9.18.2007

welcome to toronto, where everything is 1½ hours away

This is my favourite time of year in the GTA. The August humidity has cleared, the air is light and breezy, the sun sparkles during the day and you need a light jacket at night.

It brings me back to our first month in Canada. After a pressure-cooker of a summer, we spent our days unpacking and leisurely taking care of business, then sat in our first-ever backyard and enjoyed the peace, both outward and inner. Sheer bliss.

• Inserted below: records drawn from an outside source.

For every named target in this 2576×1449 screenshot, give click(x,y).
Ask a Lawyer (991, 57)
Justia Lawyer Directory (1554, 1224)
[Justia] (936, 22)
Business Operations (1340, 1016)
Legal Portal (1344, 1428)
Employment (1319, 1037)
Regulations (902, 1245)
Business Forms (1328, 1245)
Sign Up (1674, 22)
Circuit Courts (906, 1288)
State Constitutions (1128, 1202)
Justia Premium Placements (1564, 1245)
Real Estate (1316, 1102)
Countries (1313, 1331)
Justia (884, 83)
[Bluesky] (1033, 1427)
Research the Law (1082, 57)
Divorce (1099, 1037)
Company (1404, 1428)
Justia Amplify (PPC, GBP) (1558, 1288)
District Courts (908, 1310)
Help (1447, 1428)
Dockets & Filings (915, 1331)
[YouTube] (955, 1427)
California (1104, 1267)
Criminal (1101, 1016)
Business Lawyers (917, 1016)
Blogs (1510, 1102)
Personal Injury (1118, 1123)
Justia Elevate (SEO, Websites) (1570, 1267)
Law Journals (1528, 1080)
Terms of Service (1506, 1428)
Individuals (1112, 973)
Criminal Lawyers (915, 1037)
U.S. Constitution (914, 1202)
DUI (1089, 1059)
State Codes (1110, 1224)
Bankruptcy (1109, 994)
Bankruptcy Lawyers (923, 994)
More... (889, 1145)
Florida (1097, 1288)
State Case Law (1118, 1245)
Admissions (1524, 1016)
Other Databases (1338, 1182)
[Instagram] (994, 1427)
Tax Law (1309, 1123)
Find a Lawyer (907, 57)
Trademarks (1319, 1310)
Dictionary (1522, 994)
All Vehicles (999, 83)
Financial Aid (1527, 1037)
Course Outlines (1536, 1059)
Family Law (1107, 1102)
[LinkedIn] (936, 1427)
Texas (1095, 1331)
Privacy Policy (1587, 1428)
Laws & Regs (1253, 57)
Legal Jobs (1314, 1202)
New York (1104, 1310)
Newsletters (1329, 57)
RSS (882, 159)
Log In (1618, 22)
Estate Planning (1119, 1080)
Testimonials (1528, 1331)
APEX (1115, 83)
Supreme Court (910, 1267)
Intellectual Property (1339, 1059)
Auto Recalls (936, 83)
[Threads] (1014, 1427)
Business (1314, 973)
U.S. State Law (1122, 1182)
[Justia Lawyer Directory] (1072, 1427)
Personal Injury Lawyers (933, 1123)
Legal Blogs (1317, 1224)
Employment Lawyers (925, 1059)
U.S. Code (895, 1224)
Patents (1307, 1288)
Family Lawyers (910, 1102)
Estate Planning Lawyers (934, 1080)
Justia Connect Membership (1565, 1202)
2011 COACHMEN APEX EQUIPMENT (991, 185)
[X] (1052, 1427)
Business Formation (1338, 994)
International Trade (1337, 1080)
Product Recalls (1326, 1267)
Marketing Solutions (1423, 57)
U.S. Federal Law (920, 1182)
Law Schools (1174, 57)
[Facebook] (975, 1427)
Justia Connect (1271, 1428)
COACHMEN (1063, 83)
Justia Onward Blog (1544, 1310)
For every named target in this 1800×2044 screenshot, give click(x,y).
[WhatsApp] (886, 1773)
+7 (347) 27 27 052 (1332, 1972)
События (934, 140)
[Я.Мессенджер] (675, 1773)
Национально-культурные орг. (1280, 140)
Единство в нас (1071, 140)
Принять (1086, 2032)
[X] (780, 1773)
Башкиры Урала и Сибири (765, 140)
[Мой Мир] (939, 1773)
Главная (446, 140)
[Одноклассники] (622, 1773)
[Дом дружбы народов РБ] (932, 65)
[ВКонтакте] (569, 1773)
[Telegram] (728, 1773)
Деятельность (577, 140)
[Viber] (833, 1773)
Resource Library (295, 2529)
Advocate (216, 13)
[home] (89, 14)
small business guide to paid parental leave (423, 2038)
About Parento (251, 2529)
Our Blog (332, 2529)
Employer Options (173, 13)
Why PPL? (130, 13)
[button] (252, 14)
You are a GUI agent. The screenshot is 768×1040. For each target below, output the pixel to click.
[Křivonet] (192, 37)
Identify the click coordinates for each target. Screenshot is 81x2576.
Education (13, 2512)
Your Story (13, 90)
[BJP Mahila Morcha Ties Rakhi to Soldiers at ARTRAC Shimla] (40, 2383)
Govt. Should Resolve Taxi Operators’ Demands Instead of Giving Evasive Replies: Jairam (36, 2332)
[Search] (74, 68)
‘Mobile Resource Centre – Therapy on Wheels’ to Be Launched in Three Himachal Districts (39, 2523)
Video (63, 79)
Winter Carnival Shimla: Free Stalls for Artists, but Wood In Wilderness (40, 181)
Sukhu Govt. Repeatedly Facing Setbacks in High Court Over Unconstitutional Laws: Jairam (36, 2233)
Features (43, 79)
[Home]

Next week we're off to our first-ever Canadian cottage experience, which I anticipate being much like our old upstate New York cabin experiences, hence wonderful. Looking at the map, the Kawarthas have to be at least 3 hours from Mississauga. But predictably, the Lake Edge Cottages brochure and website say it's an hour and a half.

Ask anyone how long it takes to get anywhere from Toronto, and that's what they'll tell you: an hour and a half.

I don't know if this is peculiar to the Toronto area, or if it's generally Canadian, but why does everyone tell you everything is closer than it really is?

OK, it's not always an hour and a half. But when we ask people how far away any given town or city is from Toronto, and the answer is almost always considerably less than the reality.

Orangeville? Half an hour.

Wasaga Beach? An hour and a half.

The Buffalo airport? Forty-five minutes to an hour.

Windsor and Detroit? An hour and a half.

No.

We've driven back and forth between the airport in Buffalo and Mississauga (closer than Toronto!) more times than I care to remember, and you cannot do it in an hour. As your plane is taking off, you'll be lucky if you're crossing the border.

Detroit is almost 400 kilometres from Toronto. That is not a 90-minute drive!

We've never driven to Wausaga Beach, but if Orangeville took 2 hours, how can you make Georgian Bay in 90 minutes?

I grant you, we don't drive as fast as possible. We're still waiting for our last speeding ticket to come off our ridiculously expensive car insurance, and we're determined never to get another one. On the highway, we'll put on 110 km/hr cruise control and relax.

But still. Is everyone else driving 200 km/hr? Are they using some alternative highways that we haven't found yet? Is it a tesseract?